## Tarefa proposta
No texto sobre o bloqueio do WhatsApp, qual órgão proíbe a venda de lâmpadas incandescentes?

## Trecho de origem

Toda vez que o Whatsapp é bloqueado por decisão judicial, a maioria das pessoas tem a sensação de ter sido trancafiada em uma sala escura por algumas horas, tal a relevância desta ferramenta que conecta amigos com amigos, clientes com fornecedores, chefes com empregados, e até bandidos com bandidos. Sim, este fato precisa fazer parte do debate que busca equacionar a privacidade dos usuários do aplicativo com a persecução penal.

Afinal, tão importante quanto assegurar que o Estado não interfira em nossas vidas, além do estritamente necessário para preservação de direitos fundamentais de terceiros, é impedir que terceiros releguem ao segundo plano nossas vidas com a conivência ou omissão dos membros do Judiciário, da Polícia e do Ministério Público, cuja razão maior de existirem consiste, justamente, em reprimir delitos, imputando penas aos transgressores com a finalidade de preservar a estabilidade da sociedade e possibilitar o seu desenvolvimento.

Demandar a proibição de algo por meio de imposição legal faz parte do repertório do brasileiro. É desagradável jantar em um restaurante com pessoas fumando ao lado? Clama-se por normas estatais que vetem por completo tal prática. Uma alternativa viável seria o Estado ter delegado aos comerciantes autonomia para permitir ou não que seus clientes fumassem – o que daria origem a estabelecimentos de fumantes, de não fumantes, que permitissem ambos em dias e/ou horários alternados, enfim, todas as demandas seriam atendidas por empresários ávidos por consumidores contemplados por sua política de (in)tolerância à fumaça.  Mas, assim, o Estado babá (assistencialista) não poderia embalar o cidadão sequioso por “proteção” governamental.

Ora, se rogamos que a administração pública interfira em nossas relações com tanta frequência, resolvendo conflitos em nossas vidas e tomando decisões em nosso lugar, não deveria surpreender quando o Legislativo impede os pais de aplicarem um puxão de orelha nos filhos em seu processo de educação, quando o INMETRO proíbe a venda de lâmpadas incandescentes, ou quando a Justiça suspende a utilização de um aplicativo usado por mais de cem milhões de brasileiros – especialmente para trabalhar.

Some-se a isso o fato de que os departamentos de Humanas das universidades (onde abrigam-se os cursos de Direito) são, via de regra, redutos do pensamento coletivista (notadamente após a revolução cultural dos anos 1960, quando vários países ocidentais experimentaram uma guinada à esquerda), e temos o cenário em que a vasta maioria de Juízes, Promotores e Procuradores são adeptos da filosofia segundo a qual os indivíduos não são capazes de andar com as próprias pernas e necessitam de seres clarividentes ditando-lhes que rumo tomar em cada encruzilhada de suas vidas.

## Dados fornecidos
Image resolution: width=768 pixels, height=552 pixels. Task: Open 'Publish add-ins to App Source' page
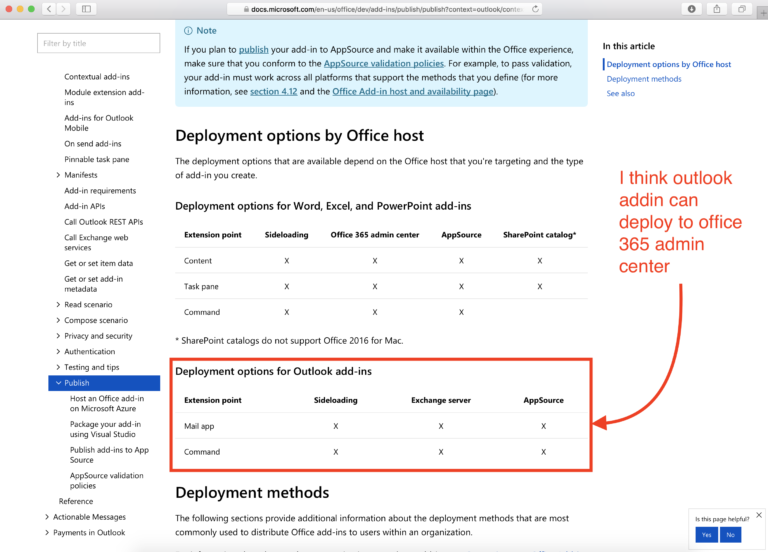[x=109, y=455]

## Resposta escrita
O INMETRO.